KANSAS CITY -- Hector Santiago is only 12 starts into his major league career.
And while he never wants to stop learning, this particular stage of development may be more critical than most.
Friday’s lesson, one accompanied by a handsome result when Santiago allowed one run and three hits over a career-high eight innings, is that throwing strikes and getting ahead in the count works.
[More: "Exorcising some kind of curse," White Sox blast Royals]
Whereas Santiago has spent many pitches over some of his previous efforts in an attempt to strike out hitters, he has started to grasp the concept that efficiency is a good thing. Santiago said he planned to fill up the strike zone on Friday and accomplished his goal.
“It motivates you,” Santiago said. “It shows you getting ahead in the count is better. When I fell behind they got a hit, it’s easier for them. But when you’re ahead it’s like ‘What’s he going to throw?’ Especially when you have five pitches.”
Santiago has begun to develop his starter’s mentality. When he moved into the rotation late in the 2012 season, Santiago approached his starts with a one-inning-at-a-time approach. Now he gets the value of a quick inning and on Friday he said he went to catcher Tyler Flowers with a different idea. He wanted to mix up the game plan in hopes of getting earlier swings -- and it worked.
On Friday, he needed 106 pitches to get through eight innings.
“It shows you that filling up the strike zone works,” White Sox manager Robin Ventura said. “When you walk guys and are erratic you put yourself in a bind. … Filling up the strike zone, let your defense work, it worked pretty good last night.”

» Data provided:
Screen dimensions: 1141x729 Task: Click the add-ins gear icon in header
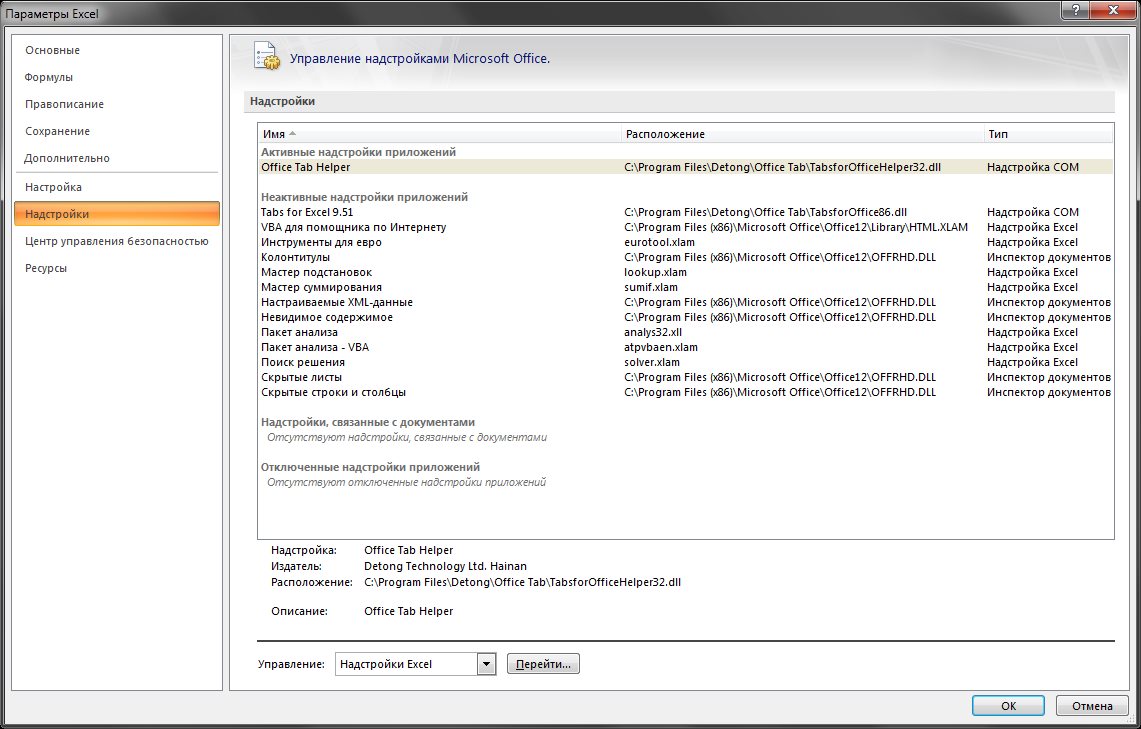265,57
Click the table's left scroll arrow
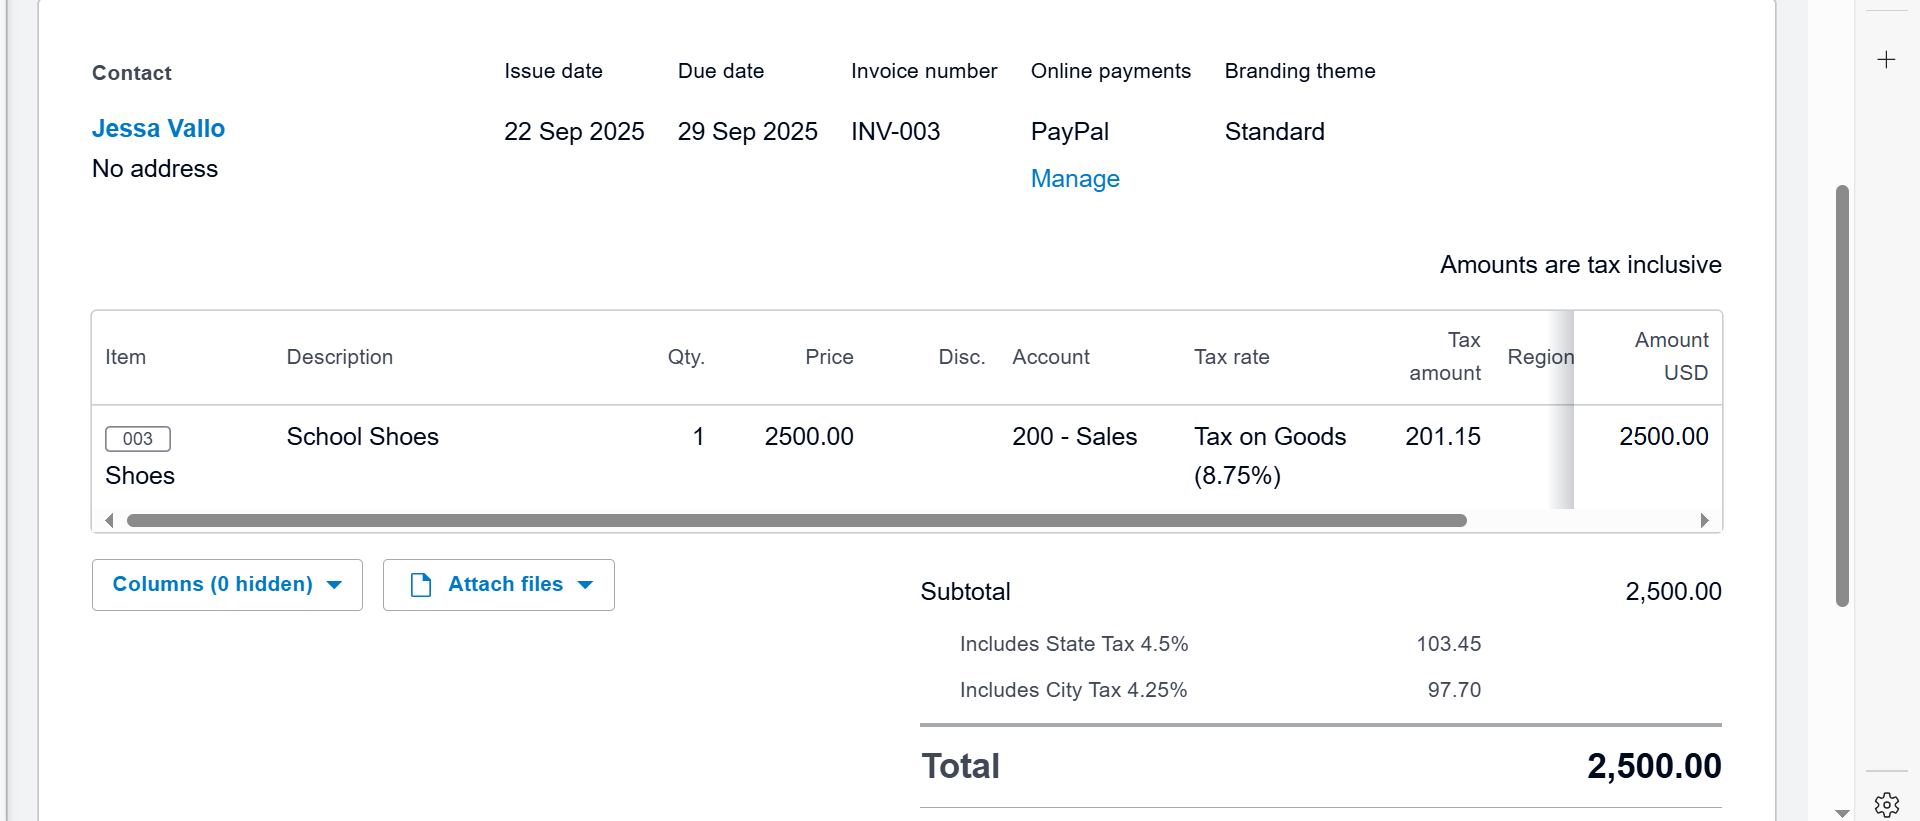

» Assignment: Extend the article about Hector Santiago's eight-inning start against the Royals, picking up after its final quoted remark from Robin Ventura.

» Your response:
What the White Sox have learned is they have a pretty special pitcher on their hands. Santiago has handled everything thrown his way, whether it’s taking over as closer, rolling with a demotion to long relief and now starting. Santiago has a wealth of experience to rely upon and a boatload of talent to accompany it. His presence gives the White Sox another potentially good starter and gives general manager Rick Hahn some flexibility if he wishes to trade a starting pitcher like Jake Peavy before the trade deadline.
“He has that ability to do anything you want so that has helped him in game situations as a starter,” Ventura said. “There is a lot of stuff that has happened to him already that he can draw from.”
[More: Lindstrom prepared for trade speculation to begin]
Just because his book on experiences is teeming with information doesn’t mean Santiago plans to stop gaining knowledge. He knows there’s plenty for him to grasp as he continues his journey of becoming a more complete pitcher.
“You never stop learning,” Santiago said. “Every day, even little stuff that Peavy or (Chris) Sale, just something that somebody says, you pick up: ‘That’s true. I can do that too. It’s a good pitch or a good plan.’ But I feel like you can go out every day and can get better.”
For the first time since he returned to the team on June 3, Gordon Beckham isn’t in the lineup. Ventura said he wants to give Beckham a day off and it has nothing to do with his performance. Beckham is 19-for-64 with five doubles and two RBIs since he returned.
[More: As miscues mount, Ramirez aims to stay focused]
Beckham said earlier this week his left hand is playable but he still has experienced some soreness as he continues to recover from hamate bone surgery. The bigger factor, Beckham said, is his body was getting acclimated to playing every day after seven weeks off.
“The way his hand is, we can get him a day here, play a game, day off, play two, give him another day off,” Ventura said. “You’re (not) sitting him for performance stuff or anything like that, it’s just a day.”
Jeff Keppinger started in Beckham’s stead and hit eighth.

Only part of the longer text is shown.